Structure-Guided Engineering of Carbonyl Reductase LbCR to Simultaneously Enhance Catalytic Activity and Thermostability toward Bulky Ketones

Abstract

(S)-2-Chloro-1-(2,4-dichlorophenyl)ethanol ((S)-TCPE) is an important building block for the synthesis of antifungal drug luliconazole. Herein, a carbonyl reductase (CR) from Levilactobacillus brevis (LbCR) was identified for synthesis of (S)-TCPE. Through comprehensive Ala scanning and site-saturated mutagenesis (SSM) targeting the residues surrounding the substrate-binding pocket, the “best” variant LbCR_M4 (N96V/E145A/A202L/M206A) was developed, which displays a 26.0-fold increase in catalytic activity, 83.5-fold enhancement in half-life (t_1/2) at 40 °C (101.4 h), excellent enantioselectivity (>99.9% e.e.), and broad substrate scope. Compared to the wild-type (WT) LbCR, catalytic efficiency (k_cat/K_M) of LbCR_M4 was increased by 28.0 folds. Furthermore, a high concentration of TCAP (400 g/L) can be transformed (99.9% conversion) within 7 h by using LbCR_M4 and an isopropanol/alcohol dehydrogenase/NADPH cofactor regeneration system, giving (S)-TCPE in >99.9% e.e., which is the highest recorded space–time yield (STY, 1288.9 g/L/day) to date.
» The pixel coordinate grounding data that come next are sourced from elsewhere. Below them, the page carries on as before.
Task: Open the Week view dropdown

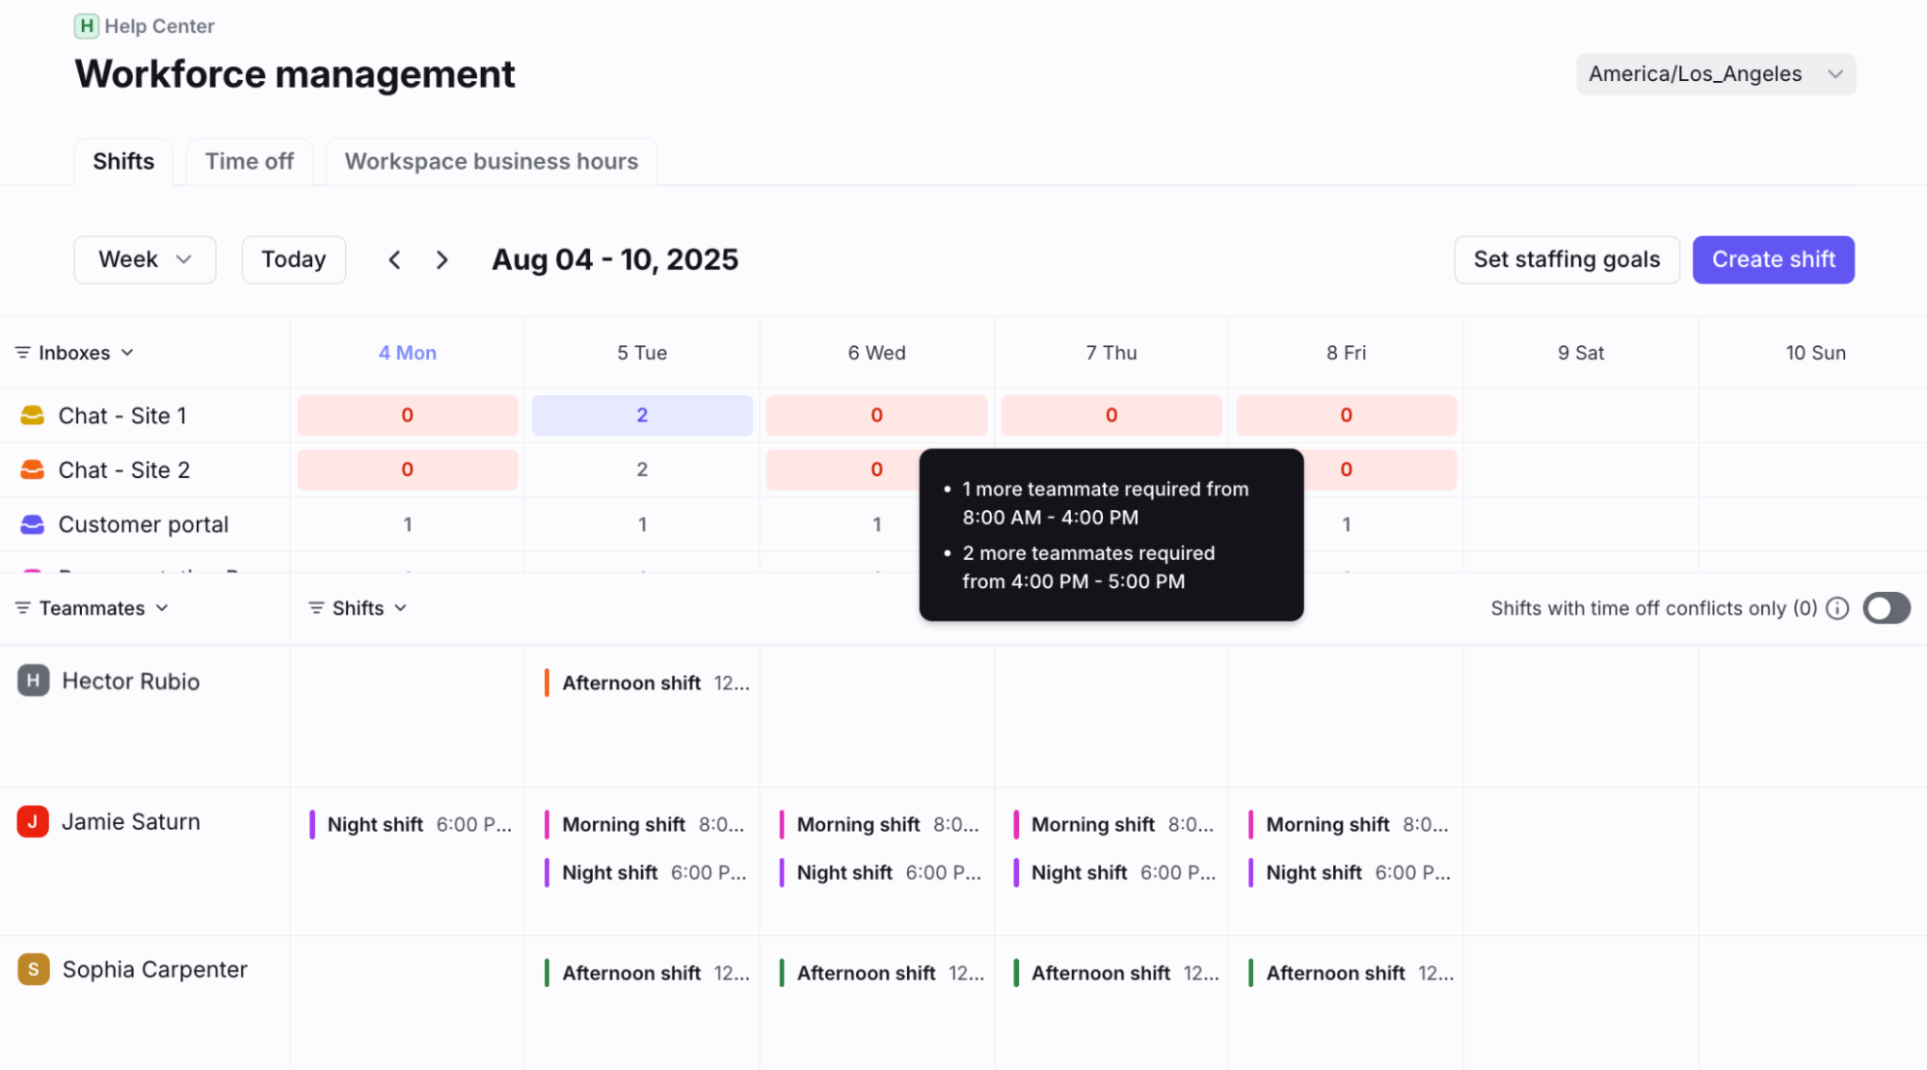Action: [145, 260]
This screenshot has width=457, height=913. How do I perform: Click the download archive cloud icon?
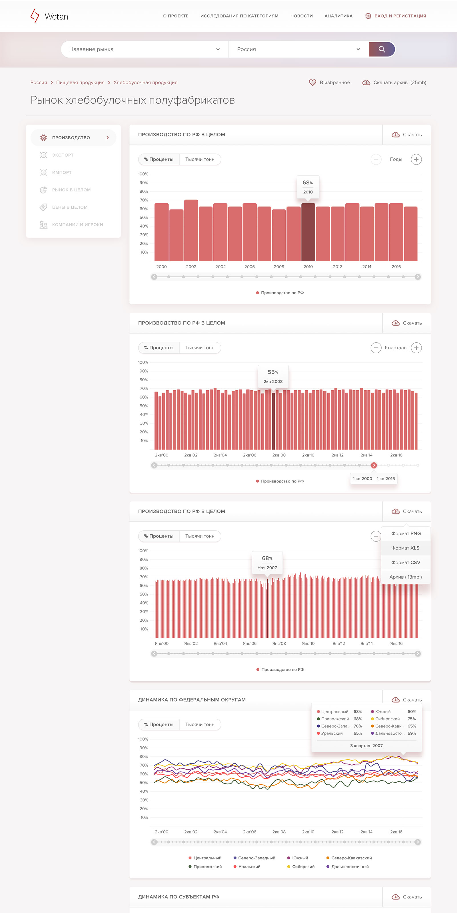point(366,83)
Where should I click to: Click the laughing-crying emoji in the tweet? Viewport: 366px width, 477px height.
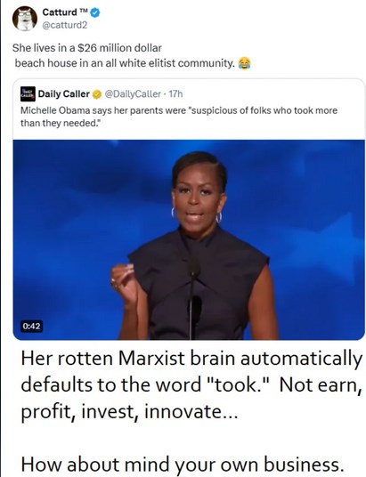pyautogui.click(x=244, y=63)
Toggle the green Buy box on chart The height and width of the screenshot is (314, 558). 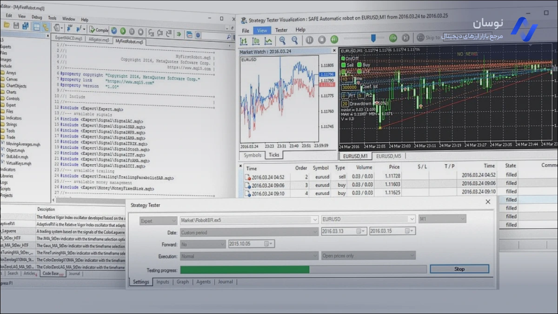(x=359, y=65)
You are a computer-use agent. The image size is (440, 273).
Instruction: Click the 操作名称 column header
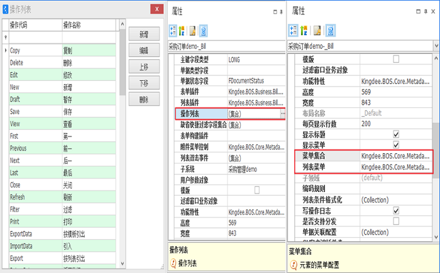(88, 25)
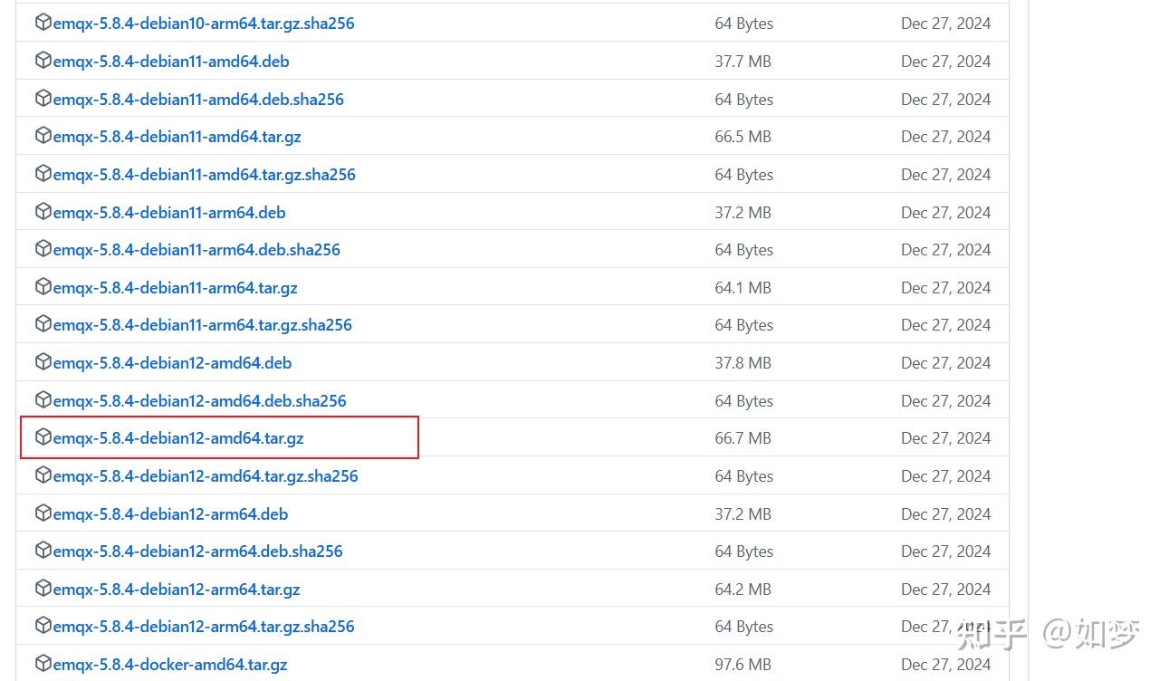Screen dimensions: 1169x681
Task: Click package icon beside emqx-5.8.4-docker-amd64.tar.gz
Action: tap(43, 664)
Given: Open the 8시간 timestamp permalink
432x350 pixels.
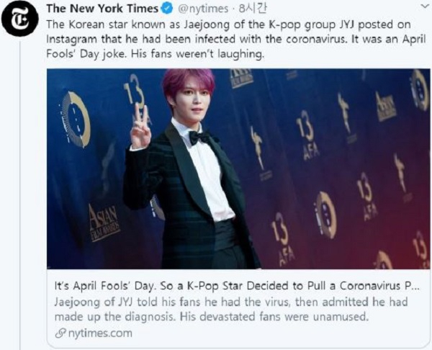Looking at the screenshot, I should click(253, 9).
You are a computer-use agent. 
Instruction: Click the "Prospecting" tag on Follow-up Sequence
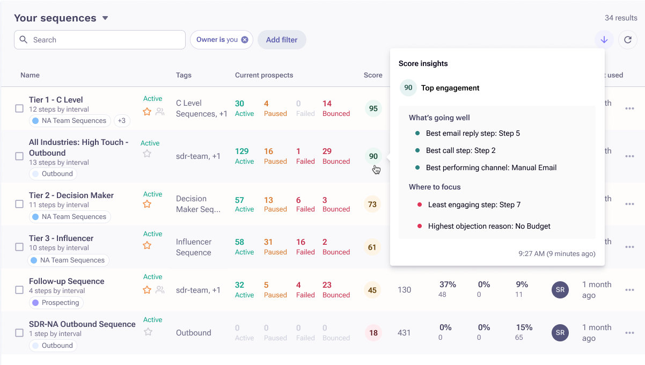pyautogui.click(x=56, y=302)
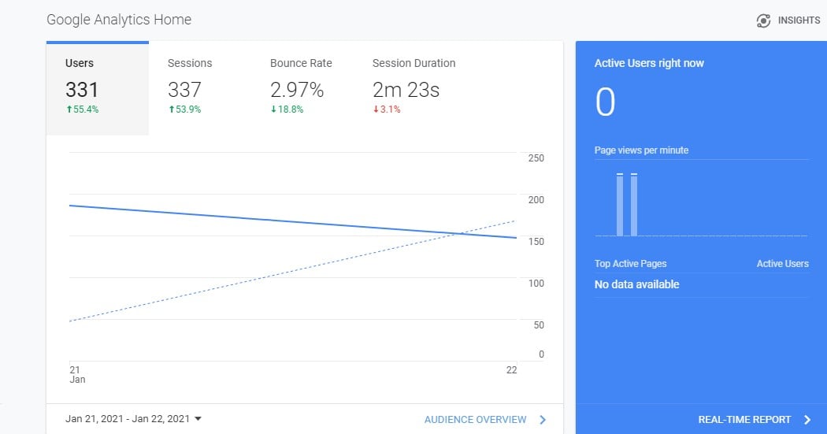Click the second page views bar

coord(634,205)
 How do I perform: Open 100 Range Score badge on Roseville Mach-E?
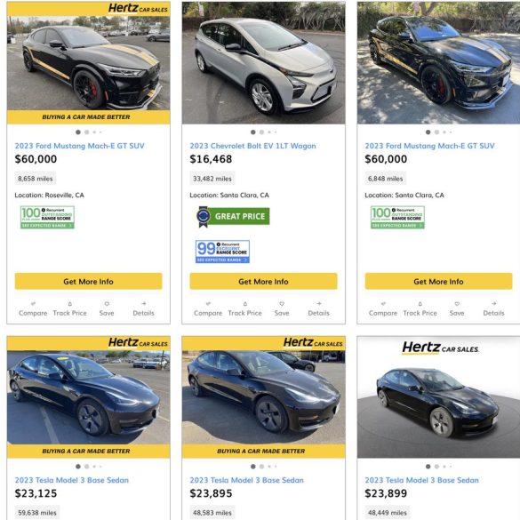47,217
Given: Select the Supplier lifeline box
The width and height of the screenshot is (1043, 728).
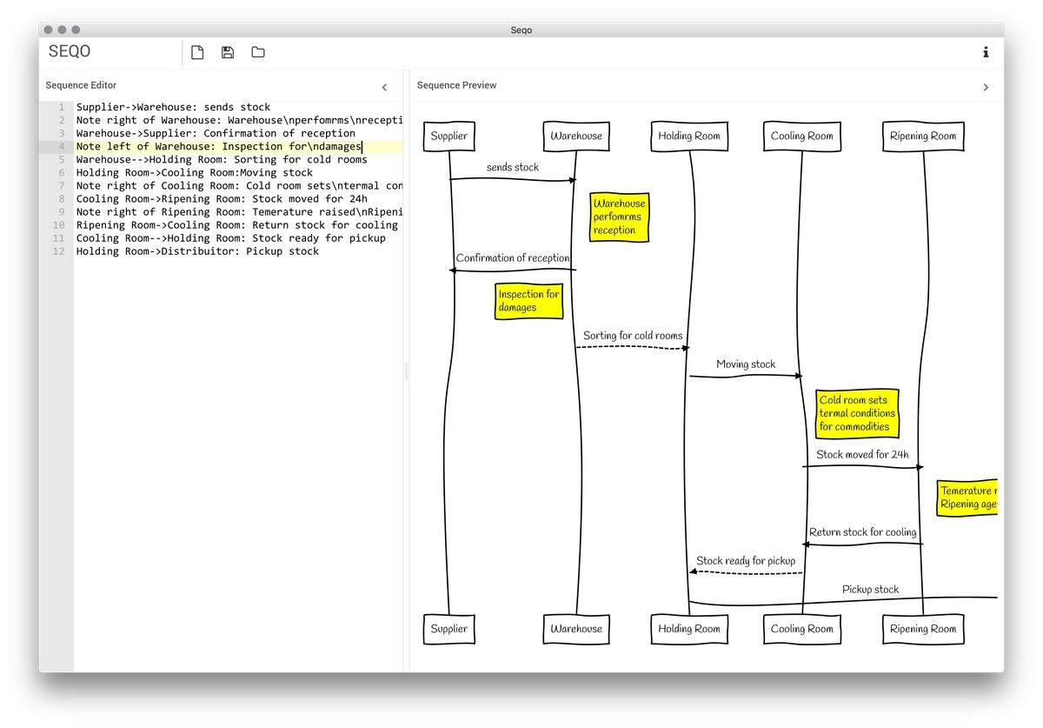Looking at the screenshot, I should [448, 136].
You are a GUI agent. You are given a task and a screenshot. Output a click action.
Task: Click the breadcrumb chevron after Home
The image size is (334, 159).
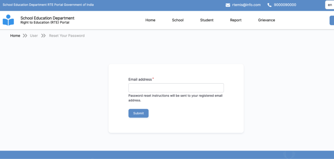coord(25,36)
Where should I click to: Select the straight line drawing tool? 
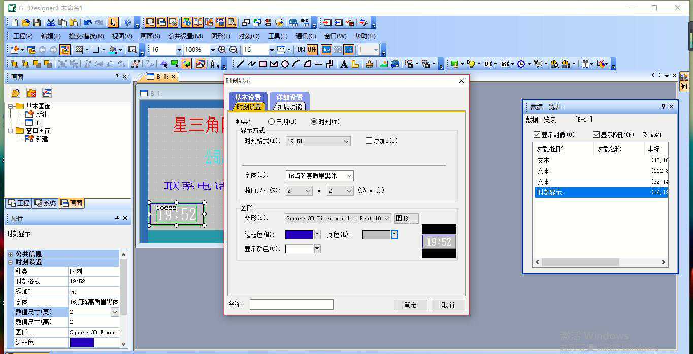(240, 64)
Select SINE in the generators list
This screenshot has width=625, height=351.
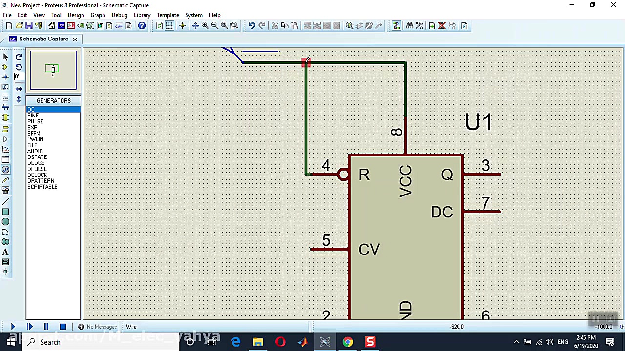click(x=33, y=116)
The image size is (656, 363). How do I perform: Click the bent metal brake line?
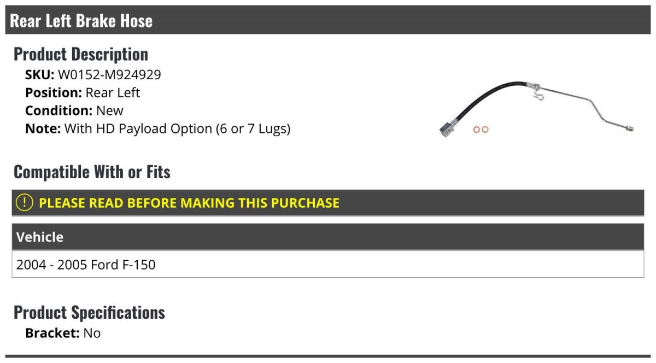pos(585,104)
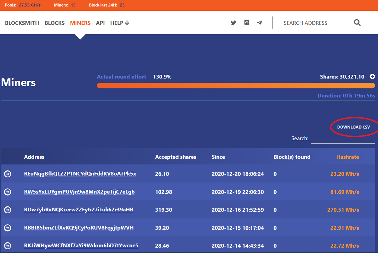Open the Discord community icon

pos(247,23)
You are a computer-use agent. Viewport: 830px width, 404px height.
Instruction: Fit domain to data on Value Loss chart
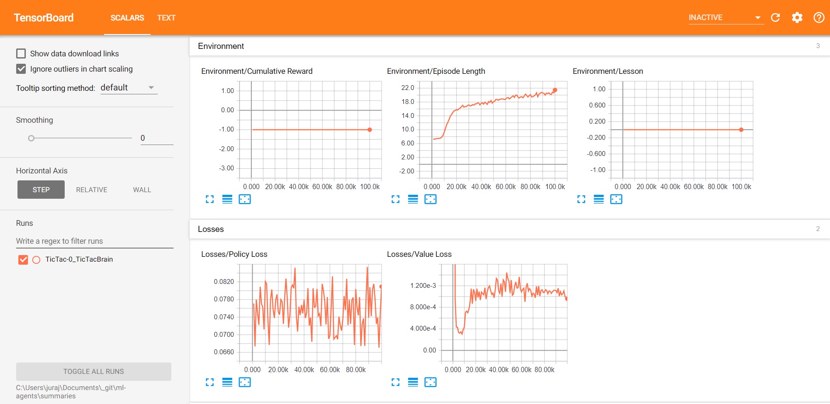[x=431, y=382]
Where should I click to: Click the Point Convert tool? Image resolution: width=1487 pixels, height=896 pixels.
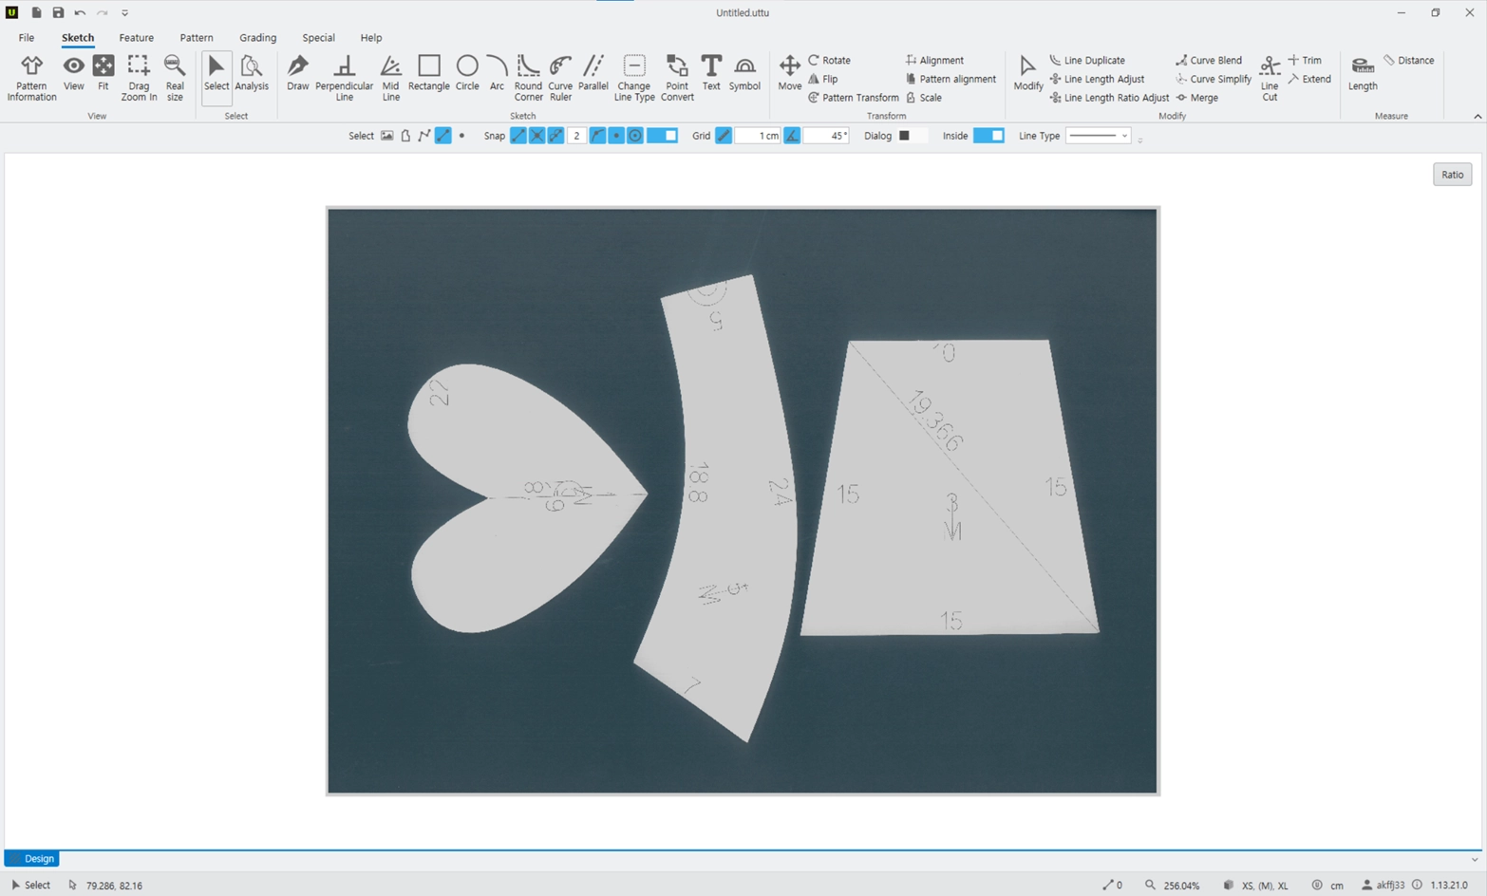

Molecular dynamics (MD) simulations and dynamic cross-correlation matrix analysis elucidated the substantial catalytic performance improvement of LbCR_M4. Together, the development of LbCR_M4 not only overcomes the trade-offs between catalytic activity and thermostability but also affords an efficient biocatalytic approach for the synthesis of (S)-TCPE featuring a record STY, laying a solid foundation for industrial manufacturing of luliconazole and other active pharmaceutical intermediates.